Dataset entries
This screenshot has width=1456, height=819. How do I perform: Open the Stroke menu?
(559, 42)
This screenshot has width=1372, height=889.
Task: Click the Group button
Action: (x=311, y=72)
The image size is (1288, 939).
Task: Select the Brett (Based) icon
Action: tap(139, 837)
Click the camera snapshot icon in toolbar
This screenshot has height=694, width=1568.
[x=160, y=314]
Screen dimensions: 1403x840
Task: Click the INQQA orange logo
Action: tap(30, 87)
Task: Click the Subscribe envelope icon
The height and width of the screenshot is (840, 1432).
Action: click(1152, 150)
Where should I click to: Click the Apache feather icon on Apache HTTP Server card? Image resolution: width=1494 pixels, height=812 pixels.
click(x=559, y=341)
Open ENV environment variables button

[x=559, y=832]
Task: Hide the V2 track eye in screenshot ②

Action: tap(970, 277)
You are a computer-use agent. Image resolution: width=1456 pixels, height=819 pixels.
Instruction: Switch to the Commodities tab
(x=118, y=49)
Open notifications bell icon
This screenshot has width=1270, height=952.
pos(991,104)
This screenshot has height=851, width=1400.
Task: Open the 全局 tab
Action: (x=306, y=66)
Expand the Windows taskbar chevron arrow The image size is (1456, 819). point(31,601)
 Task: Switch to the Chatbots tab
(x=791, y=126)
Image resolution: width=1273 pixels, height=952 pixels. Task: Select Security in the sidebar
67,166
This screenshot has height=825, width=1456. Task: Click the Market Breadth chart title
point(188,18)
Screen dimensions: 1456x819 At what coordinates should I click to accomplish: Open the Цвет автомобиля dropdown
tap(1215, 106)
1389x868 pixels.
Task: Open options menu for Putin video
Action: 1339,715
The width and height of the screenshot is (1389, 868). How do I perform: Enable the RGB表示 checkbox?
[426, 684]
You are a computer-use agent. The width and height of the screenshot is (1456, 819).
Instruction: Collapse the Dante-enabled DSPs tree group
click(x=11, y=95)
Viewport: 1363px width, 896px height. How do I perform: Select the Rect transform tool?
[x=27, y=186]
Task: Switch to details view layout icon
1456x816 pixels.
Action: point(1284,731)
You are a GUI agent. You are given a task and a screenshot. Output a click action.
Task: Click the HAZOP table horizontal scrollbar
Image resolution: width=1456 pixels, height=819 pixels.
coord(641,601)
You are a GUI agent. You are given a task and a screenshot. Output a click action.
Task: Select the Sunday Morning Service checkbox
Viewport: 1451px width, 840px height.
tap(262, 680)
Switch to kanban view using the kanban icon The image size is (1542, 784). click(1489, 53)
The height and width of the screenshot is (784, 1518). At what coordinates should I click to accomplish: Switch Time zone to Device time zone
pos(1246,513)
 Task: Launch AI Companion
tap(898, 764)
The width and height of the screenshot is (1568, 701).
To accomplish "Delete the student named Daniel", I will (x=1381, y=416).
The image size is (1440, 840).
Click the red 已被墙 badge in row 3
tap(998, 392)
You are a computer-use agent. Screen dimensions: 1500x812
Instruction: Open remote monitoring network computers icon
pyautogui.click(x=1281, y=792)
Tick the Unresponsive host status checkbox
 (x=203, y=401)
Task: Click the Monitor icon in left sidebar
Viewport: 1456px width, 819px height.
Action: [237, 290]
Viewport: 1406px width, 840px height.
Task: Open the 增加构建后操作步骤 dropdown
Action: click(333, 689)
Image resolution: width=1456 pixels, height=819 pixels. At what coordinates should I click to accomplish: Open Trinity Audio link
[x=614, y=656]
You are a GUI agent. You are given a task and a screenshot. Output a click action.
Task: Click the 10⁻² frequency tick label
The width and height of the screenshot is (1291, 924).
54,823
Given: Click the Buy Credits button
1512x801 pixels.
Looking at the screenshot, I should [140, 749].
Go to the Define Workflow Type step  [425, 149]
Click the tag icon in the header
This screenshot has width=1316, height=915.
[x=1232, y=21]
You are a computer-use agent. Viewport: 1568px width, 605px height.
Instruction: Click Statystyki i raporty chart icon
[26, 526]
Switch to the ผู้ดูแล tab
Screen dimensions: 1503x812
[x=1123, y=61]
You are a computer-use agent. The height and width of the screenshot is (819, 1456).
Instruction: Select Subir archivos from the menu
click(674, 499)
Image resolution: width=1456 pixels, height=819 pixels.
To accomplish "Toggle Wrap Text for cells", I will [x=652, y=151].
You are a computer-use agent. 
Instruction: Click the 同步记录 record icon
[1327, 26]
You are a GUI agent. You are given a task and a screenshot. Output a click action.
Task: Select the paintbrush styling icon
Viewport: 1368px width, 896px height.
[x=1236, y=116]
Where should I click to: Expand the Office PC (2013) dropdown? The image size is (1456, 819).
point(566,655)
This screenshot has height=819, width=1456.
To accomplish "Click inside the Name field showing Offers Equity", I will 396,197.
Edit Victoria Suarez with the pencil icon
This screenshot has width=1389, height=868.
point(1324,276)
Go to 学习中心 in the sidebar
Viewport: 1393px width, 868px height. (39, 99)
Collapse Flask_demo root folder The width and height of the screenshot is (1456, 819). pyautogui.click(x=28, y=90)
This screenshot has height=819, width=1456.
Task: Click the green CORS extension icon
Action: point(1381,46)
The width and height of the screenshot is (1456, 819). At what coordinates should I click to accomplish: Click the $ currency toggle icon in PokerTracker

EXERCISE INSTRUCTIONS -
Answer with one number, namely the count of lines in the entries that include the word "will".

ANSWER SECTION -
3